**What you should do**
Please copy each line of the records below that includes the word "computer".

**Records**

-=-=-=-=-

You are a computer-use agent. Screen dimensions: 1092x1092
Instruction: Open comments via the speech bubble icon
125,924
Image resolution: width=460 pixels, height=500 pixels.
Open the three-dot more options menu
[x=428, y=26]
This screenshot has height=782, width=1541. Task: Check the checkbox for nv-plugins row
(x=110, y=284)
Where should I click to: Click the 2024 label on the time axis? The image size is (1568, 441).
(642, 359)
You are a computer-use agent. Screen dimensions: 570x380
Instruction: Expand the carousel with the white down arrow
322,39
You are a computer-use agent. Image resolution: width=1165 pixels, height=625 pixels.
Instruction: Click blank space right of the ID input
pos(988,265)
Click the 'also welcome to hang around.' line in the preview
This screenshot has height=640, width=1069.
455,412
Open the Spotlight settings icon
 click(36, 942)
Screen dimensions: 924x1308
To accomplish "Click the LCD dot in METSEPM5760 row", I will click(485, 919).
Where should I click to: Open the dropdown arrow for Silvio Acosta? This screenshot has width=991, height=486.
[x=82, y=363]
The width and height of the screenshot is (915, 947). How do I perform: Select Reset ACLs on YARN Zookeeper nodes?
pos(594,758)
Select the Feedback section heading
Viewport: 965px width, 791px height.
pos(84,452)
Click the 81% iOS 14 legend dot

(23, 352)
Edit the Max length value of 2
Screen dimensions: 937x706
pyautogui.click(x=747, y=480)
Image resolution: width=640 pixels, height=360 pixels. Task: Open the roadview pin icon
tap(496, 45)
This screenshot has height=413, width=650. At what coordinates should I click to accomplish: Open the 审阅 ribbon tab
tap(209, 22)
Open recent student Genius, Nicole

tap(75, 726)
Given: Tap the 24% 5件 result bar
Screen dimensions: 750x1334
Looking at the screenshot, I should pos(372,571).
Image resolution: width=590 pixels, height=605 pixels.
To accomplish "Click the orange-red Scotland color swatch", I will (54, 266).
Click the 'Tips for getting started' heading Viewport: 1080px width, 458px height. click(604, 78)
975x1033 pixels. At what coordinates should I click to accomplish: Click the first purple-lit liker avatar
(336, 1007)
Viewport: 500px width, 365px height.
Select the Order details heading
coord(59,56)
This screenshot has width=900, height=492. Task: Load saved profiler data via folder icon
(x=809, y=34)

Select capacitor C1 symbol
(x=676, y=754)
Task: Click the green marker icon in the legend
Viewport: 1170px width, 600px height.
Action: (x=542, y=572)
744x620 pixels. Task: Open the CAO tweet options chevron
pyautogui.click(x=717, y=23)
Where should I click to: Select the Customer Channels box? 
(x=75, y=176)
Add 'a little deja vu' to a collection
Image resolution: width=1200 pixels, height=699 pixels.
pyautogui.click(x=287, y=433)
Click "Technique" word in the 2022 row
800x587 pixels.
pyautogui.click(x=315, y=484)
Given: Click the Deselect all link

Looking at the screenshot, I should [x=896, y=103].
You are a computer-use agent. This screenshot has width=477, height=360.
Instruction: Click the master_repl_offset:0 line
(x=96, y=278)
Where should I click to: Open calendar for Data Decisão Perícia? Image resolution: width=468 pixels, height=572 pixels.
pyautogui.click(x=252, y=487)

-=-=-=-=-

**Expected answer**
You are a computer-use agent. Screen dimensions: 1092x1092
You are a computer-use agent. Screen dimensions: 570x380
You are a computer-use agent. Image resolution: width=1165 pixels, height=625 pixels.
You are a computer-use agent. This screenshot has width=477, height=360.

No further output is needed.